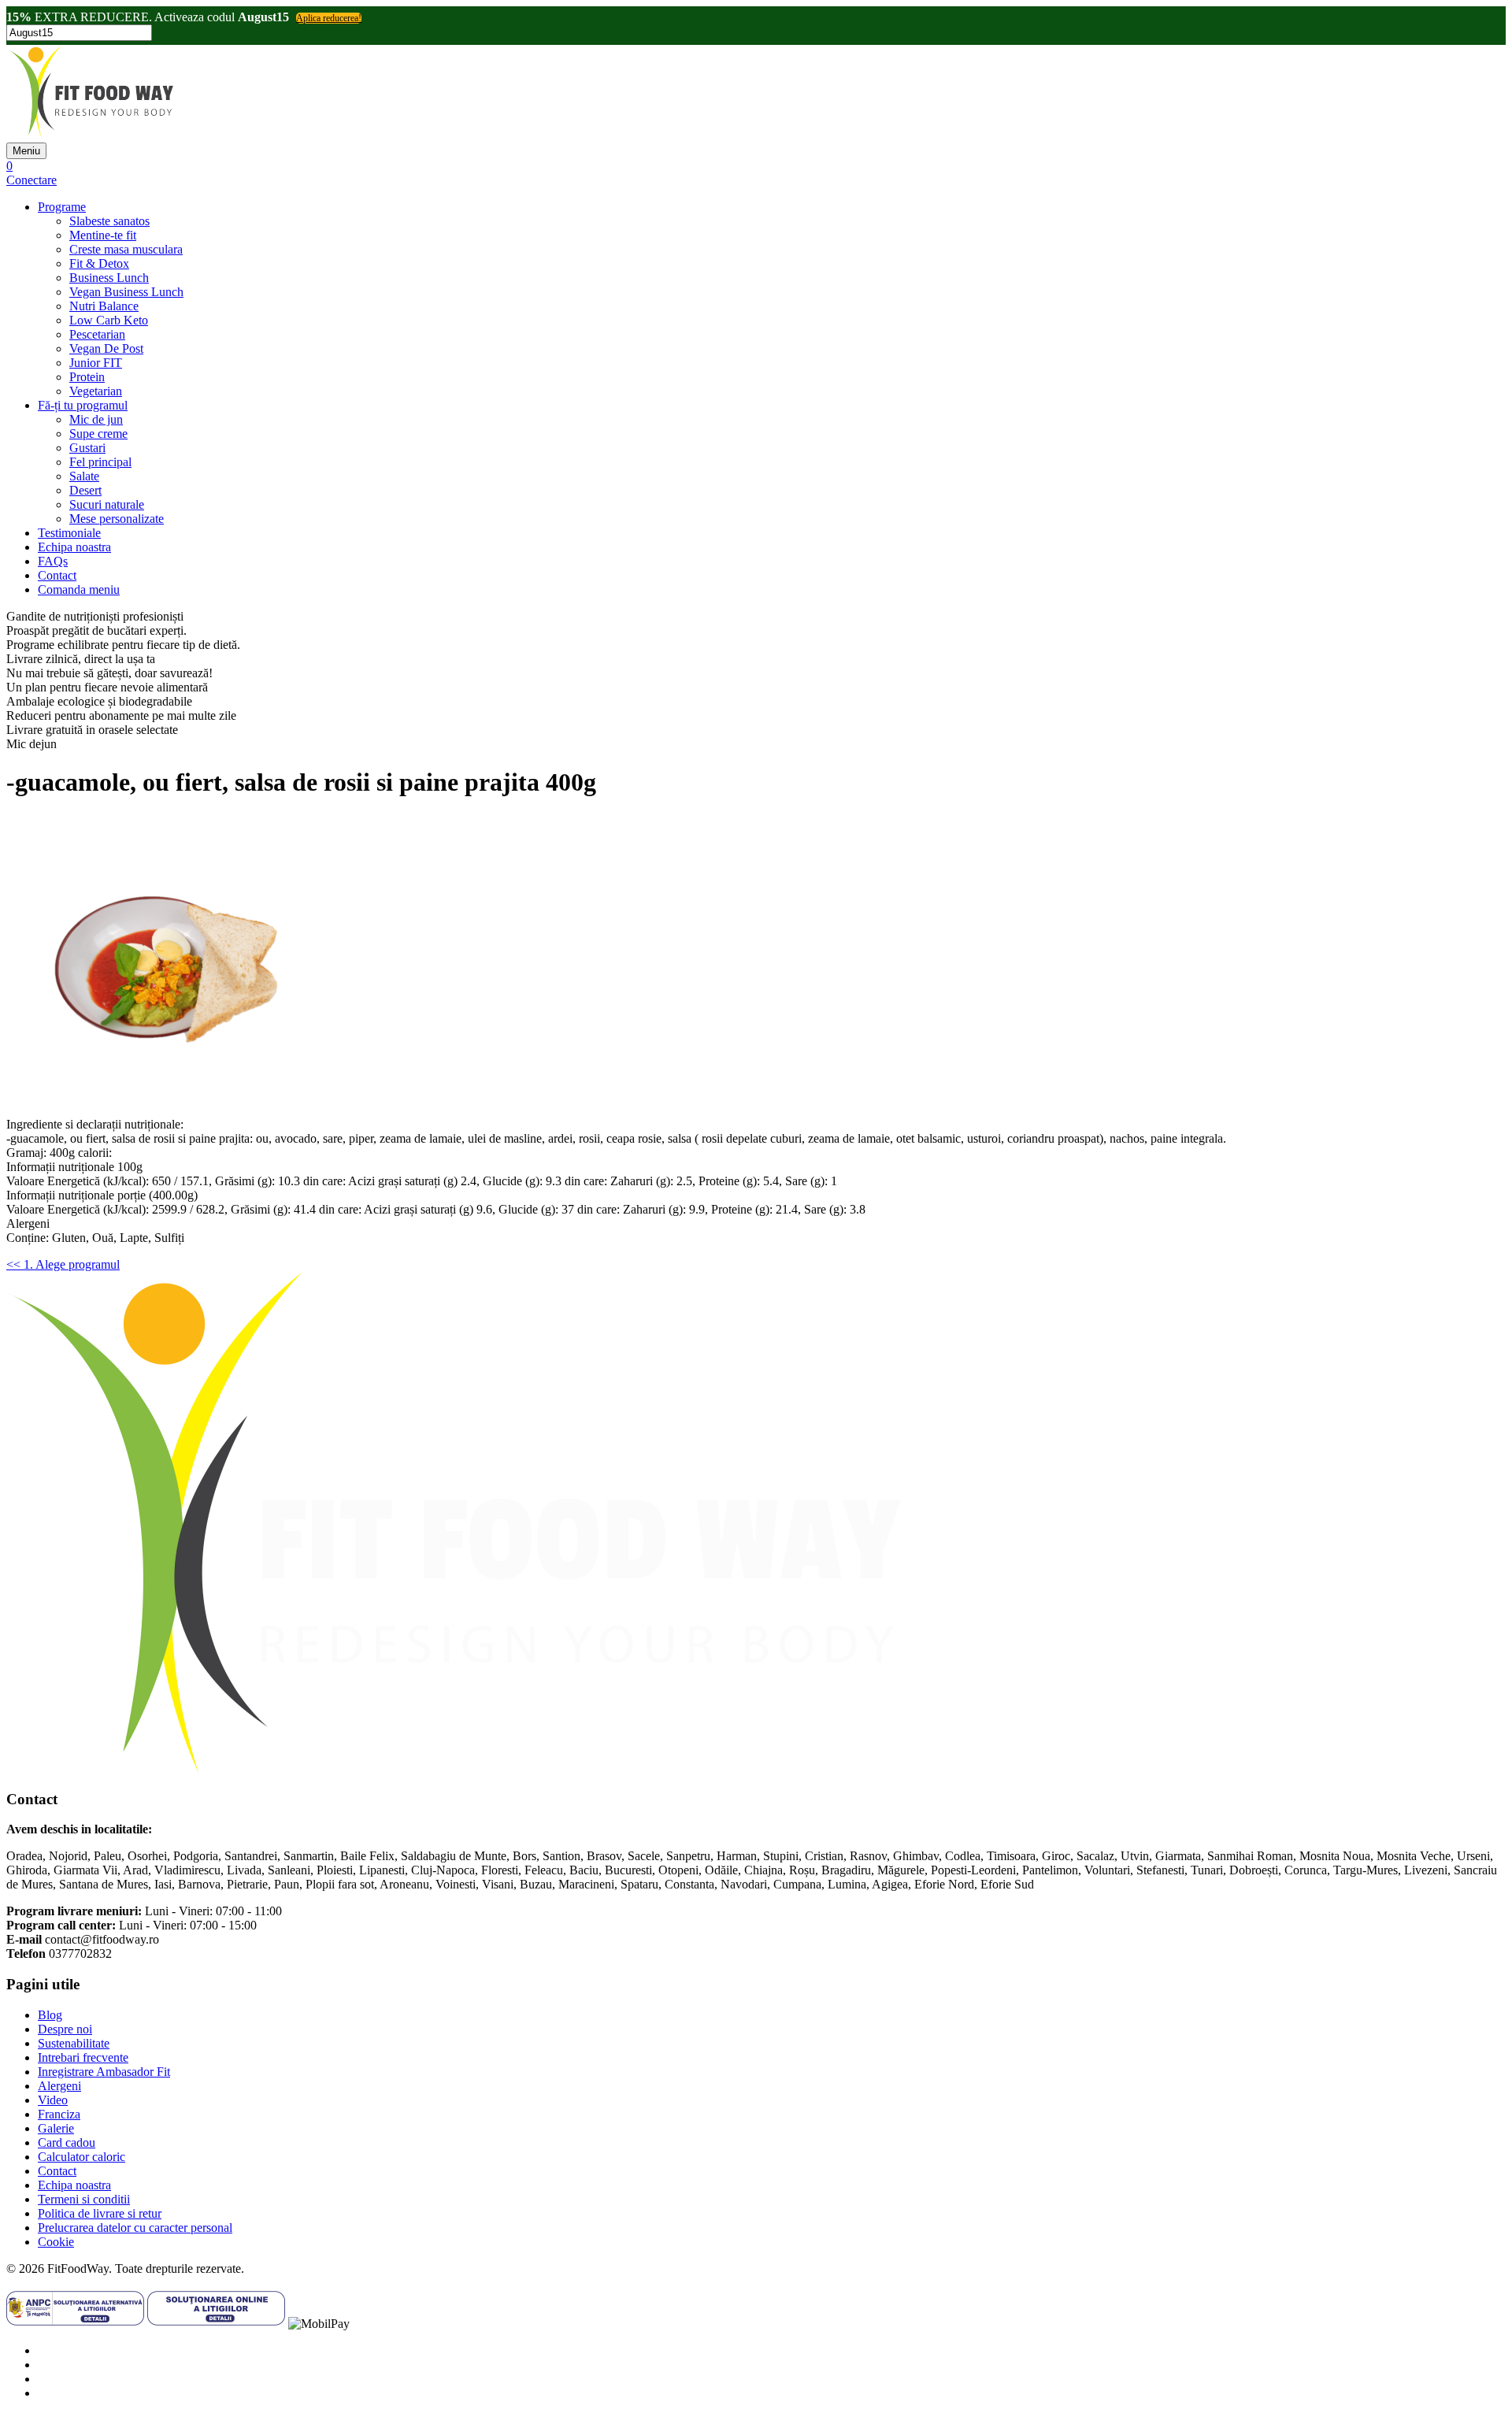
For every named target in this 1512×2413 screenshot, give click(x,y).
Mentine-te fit (102, 235)
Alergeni (59, 2085)
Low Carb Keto (108, 320)
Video (53, 2100)
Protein (87, 377)
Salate (84, 476)
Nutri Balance (104, 306)
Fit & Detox (99, 263)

* _PROBLEM DETAILS_:
Only the listing above, set down exactly and without pictures, belongs in the answer.

* _RESULT BELOW_:
For every named target in this 1512×2413 screenshot, give click(x,y).
Mentine-te fit (102, 235)
Alergeni (59, 2085)
Low Carb Keto (108, 320)
Video (53, 2100)
Protein (87, 377)
Salate (84, 476)
Nutri Balance (104, 306)
Fit & Detox (99, 263)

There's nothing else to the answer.